Ruvo is building a platform that addresses these problems directly. By utilizing stablecoins (specifically USDT) as a settlement layer, the startup claims to reduce settlement times from days to minutes. Crucially, because the transactions occur via crypto rails before converting to fiat, users currently benefit from an exemption on the IOF tax—though the company acknowledges that Brazilian regulators are reviewing this landscape. The platform offers a unified mobile wallet where users can receive USD via ACH or wire, convert currencies in real-time without hidden markups, and spend their funds globally via an integrated Visa card.
The Three-Rail Architecture
Ruvo’s innovative design uses a three-part “multi-rail” architecture which brings together three separate finance systems into one user experience.
- Pix: integrates Brazil’s central bank-backed instant payment system, Pix has nearly eliminated the use of cash in Brazil. As such users can instantly fund and withdraw cash (Brazilian Reais (BRL)).
- Uses blockchain rails for actual cross-border value movement using stablecoins, which bypass the traditional, slow correspondent banking network.
- Connects to the Visa network allowing users to spend their balance from anywhere in the world (without needing to first off-ramp to traditional banking).
To make things easier behind the scenes for users, Ruvo also uses enterprise-grade smart wallet infrastructure (Crossmint) to manage key management and blockchain interactions, while abstracting the complexities of gas fees and wallet addresses away from the end user.
From Uber to Fintech Innovation
The vision for Ruvo was created from hands-on experience. Former Uber executive Alec Howard (Ruvo CEO) spent a lot of time in Brazil on the ground working with Uber to help them adapt to the Brazilian market and gain experience with all of the nuances of the Brazilian financial system.

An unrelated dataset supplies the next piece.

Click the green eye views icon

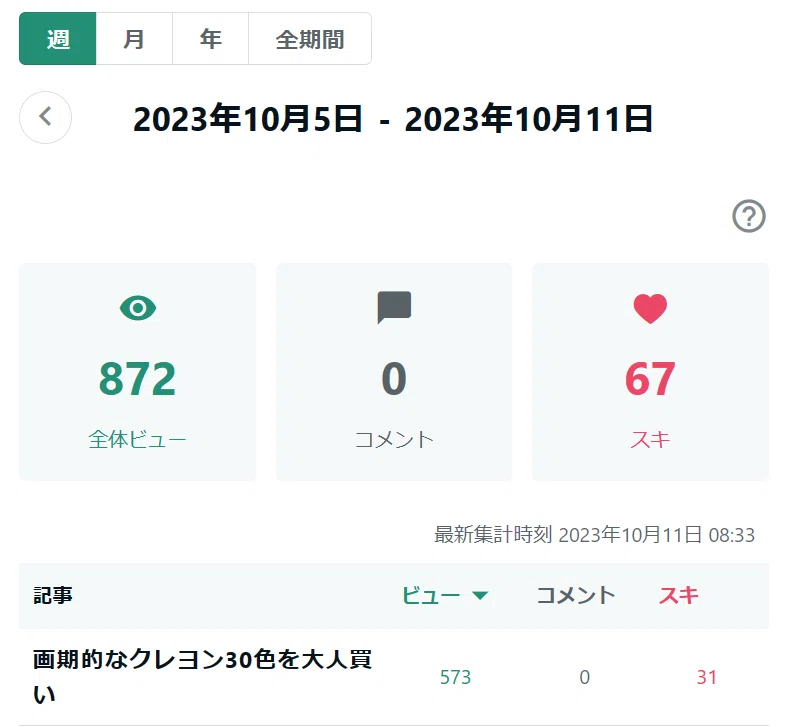pos(138,308)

One of the things that CTO Mike Mason and (Alec) noticed is that, unlike Mexico and Argentina, who both have been quick to adopt stablecoins for remittances, there is no true bridge between Brazilian crypto users and fiat in Brazil; and there are a huge number of crypto users in Brazil. “One of our first payments to a Brazilian were to a Brazilian dentist,” (Howard) stated to Brazil Journal, as he tried to illustrate the use case that they were trying to create from day one.
Riding the Pix Revolution
Ruvo’s launch comes at a pivotal moment. Pix has revolutionized domestic payments in Brazil, with adoption rates that are the envy of central bankers worldwide. However, Pix was designed as a closed loop for domestic transactions. Ruvo is effectively building the international extension cord for that system.

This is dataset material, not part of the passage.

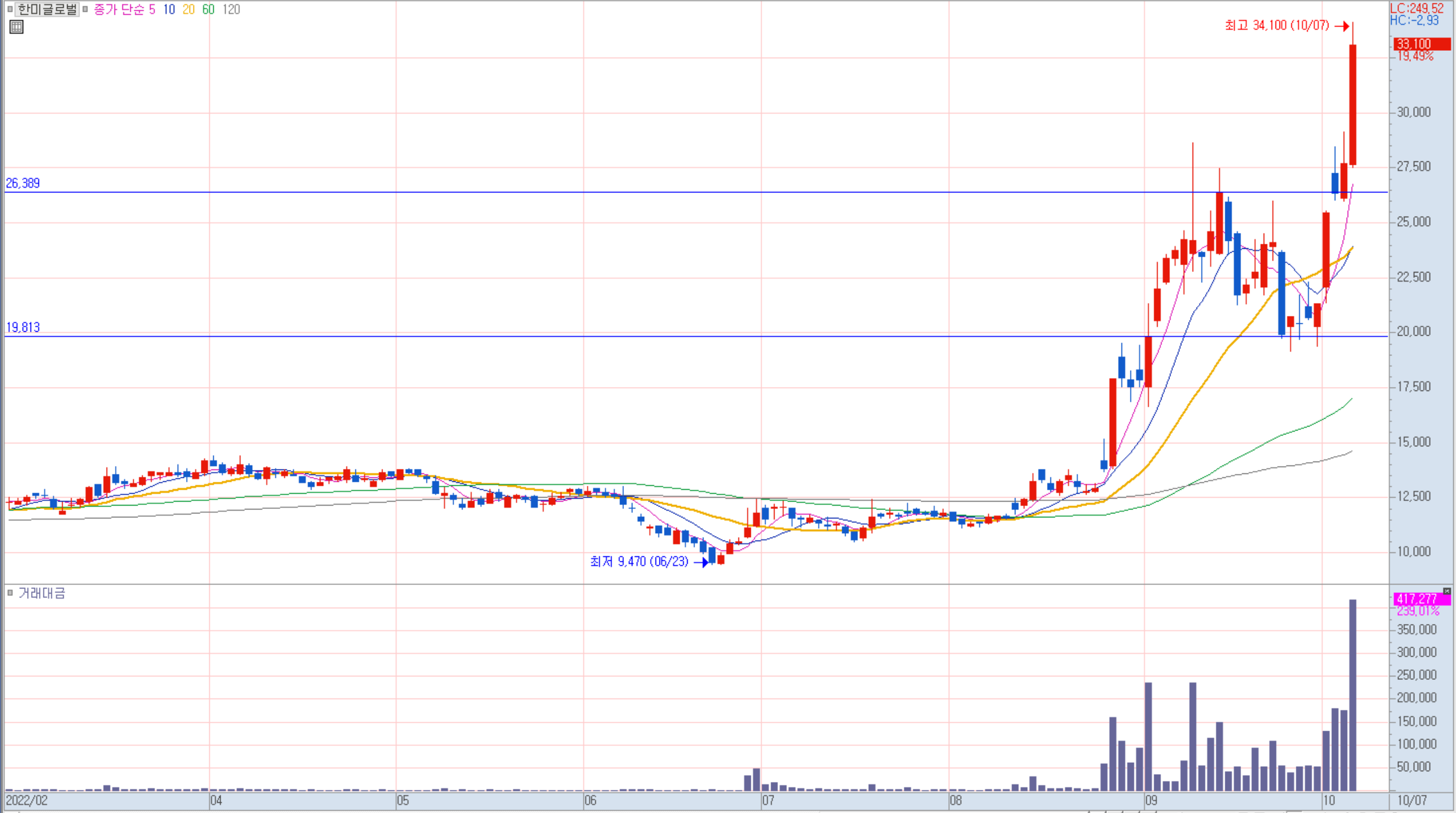Select the pink 종가 단순 5 average label

124,9
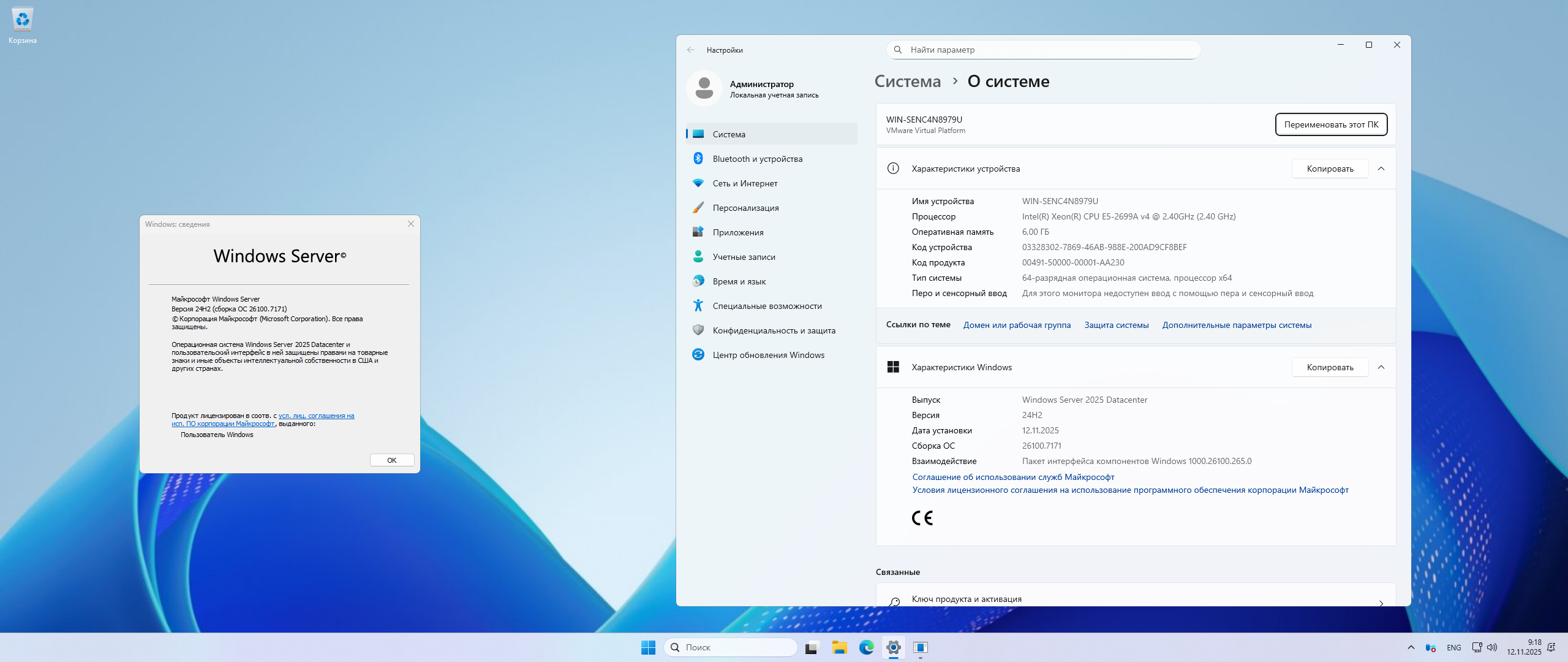Open Конфиденциальность и защита section
This screenshot has width=1568, height=662.
click(774, 330)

Looking ahead to 2026, the company plans to use the fresh capital to expand its infrastructure and introduce dollar-denominated yield products. This would allow Brazilians to not only transact in dollars but to save in them, earning returns of up to 6% annually on their USDT holdings. With stablecoin laws developing in the U.S. and Brazil, Ruvo thinks remittances will be sent using cellular or SMS messaging style rather than using wire transfer type methods.